"""

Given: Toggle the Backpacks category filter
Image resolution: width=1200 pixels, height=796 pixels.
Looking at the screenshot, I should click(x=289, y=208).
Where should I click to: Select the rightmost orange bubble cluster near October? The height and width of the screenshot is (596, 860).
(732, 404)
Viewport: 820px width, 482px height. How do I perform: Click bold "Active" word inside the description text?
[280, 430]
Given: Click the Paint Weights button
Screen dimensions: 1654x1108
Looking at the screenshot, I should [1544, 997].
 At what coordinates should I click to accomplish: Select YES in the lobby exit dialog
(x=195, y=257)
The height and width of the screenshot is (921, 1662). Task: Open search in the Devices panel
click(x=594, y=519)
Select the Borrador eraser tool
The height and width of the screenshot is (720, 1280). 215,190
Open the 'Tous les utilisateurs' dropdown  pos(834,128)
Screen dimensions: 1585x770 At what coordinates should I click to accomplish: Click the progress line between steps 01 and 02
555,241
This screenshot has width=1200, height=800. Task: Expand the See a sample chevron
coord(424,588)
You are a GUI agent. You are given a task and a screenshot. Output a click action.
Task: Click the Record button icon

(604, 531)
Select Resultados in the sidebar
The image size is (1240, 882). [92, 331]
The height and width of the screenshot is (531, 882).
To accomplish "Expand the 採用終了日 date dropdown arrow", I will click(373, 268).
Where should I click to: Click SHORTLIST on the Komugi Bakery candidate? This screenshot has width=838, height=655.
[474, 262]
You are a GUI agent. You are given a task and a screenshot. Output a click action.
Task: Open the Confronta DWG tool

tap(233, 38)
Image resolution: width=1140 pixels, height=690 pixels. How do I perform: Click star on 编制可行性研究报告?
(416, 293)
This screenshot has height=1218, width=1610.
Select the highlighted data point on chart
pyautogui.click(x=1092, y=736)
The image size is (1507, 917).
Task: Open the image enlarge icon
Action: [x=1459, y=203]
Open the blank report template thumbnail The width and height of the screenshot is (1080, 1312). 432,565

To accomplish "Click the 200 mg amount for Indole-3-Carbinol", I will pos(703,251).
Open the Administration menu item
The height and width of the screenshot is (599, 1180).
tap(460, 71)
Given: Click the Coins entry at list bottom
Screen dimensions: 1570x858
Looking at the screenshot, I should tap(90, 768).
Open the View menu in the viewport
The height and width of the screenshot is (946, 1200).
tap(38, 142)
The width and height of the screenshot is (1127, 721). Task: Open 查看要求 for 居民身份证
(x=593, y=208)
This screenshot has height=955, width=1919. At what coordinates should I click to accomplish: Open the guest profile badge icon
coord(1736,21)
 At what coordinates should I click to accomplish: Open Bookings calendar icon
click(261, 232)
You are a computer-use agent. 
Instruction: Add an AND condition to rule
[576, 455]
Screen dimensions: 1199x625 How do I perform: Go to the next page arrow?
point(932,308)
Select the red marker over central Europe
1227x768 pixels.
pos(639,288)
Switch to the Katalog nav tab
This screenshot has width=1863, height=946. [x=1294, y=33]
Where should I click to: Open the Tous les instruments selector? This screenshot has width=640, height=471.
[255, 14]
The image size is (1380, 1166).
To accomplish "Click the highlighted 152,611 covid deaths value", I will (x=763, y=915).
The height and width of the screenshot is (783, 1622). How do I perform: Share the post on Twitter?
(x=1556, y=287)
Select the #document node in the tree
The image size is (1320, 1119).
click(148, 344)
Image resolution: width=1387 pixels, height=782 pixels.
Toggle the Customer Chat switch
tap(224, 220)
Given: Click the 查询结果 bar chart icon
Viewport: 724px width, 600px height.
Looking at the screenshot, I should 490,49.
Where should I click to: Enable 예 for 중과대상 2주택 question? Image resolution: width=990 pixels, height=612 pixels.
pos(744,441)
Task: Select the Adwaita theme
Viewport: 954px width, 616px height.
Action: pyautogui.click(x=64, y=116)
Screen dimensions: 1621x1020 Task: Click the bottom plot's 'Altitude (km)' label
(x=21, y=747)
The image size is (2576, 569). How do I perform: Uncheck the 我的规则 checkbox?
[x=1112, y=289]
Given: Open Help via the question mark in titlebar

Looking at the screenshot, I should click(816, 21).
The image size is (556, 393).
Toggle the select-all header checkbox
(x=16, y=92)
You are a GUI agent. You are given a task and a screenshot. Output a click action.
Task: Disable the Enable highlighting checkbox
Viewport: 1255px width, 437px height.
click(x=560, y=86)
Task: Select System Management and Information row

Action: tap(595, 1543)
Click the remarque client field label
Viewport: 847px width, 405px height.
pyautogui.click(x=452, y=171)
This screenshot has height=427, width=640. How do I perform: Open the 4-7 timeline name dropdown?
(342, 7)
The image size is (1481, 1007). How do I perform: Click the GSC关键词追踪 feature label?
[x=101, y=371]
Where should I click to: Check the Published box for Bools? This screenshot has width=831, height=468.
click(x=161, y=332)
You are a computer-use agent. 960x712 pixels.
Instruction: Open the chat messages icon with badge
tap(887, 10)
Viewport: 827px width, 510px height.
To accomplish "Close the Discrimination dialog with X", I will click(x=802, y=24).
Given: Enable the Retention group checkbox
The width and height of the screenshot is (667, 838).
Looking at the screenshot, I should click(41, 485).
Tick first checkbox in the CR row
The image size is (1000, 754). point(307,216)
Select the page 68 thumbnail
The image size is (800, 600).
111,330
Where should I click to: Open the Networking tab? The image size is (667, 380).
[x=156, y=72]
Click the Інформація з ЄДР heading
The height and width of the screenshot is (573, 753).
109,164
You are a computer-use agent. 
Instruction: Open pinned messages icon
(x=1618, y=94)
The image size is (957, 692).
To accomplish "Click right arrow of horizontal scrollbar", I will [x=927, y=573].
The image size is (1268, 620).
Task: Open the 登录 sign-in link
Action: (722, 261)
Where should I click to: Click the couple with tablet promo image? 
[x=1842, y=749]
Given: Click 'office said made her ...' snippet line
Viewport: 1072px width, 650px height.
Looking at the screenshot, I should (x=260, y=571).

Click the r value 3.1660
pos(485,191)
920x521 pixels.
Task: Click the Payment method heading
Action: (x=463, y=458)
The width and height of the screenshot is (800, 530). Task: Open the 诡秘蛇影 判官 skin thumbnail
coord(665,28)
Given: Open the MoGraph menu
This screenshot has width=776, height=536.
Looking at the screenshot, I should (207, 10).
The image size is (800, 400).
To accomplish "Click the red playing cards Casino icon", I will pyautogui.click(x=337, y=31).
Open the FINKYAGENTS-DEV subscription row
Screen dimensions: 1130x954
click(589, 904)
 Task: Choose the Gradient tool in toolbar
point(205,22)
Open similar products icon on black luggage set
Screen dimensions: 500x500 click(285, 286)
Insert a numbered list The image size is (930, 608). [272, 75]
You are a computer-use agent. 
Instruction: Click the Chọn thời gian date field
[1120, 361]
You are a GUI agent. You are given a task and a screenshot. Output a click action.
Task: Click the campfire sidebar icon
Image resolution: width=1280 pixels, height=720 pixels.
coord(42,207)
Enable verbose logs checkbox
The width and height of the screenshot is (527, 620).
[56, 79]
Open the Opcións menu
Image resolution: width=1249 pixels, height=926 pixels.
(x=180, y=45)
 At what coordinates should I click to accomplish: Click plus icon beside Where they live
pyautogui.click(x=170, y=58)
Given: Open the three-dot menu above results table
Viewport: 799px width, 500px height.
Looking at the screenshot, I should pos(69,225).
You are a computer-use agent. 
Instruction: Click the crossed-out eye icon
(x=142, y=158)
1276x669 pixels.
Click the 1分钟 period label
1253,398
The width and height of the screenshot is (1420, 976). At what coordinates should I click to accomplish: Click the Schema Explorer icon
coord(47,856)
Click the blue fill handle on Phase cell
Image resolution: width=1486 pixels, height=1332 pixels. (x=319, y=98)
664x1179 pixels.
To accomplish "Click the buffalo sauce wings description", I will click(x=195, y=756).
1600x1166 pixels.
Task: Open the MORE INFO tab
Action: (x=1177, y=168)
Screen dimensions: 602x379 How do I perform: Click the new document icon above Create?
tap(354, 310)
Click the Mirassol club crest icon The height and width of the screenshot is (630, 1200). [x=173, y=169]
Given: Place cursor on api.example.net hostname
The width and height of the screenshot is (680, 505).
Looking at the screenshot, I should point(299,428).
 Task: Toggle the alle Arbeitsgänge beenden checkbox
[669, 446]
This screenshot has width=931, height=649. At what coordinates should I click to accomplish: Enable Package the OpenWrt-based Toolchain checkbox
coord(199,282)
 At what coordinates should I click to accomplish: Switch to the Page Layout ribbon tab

"""

> _Problem requirements_
Repeat the lines from the one containing "This screenshot has width=931, height=649." through the end of the listing, exactly and without any other lines; both ends are included.

> _Task output_
This screenshot has width=931, height=649. At what coordinates should I click to accomplish: Enable Package the OpenWrt-based Toolchain checkbox
coord(199,282)
 At what coordinates should I click to accomplish: Switch to the Page Layout ribbon tab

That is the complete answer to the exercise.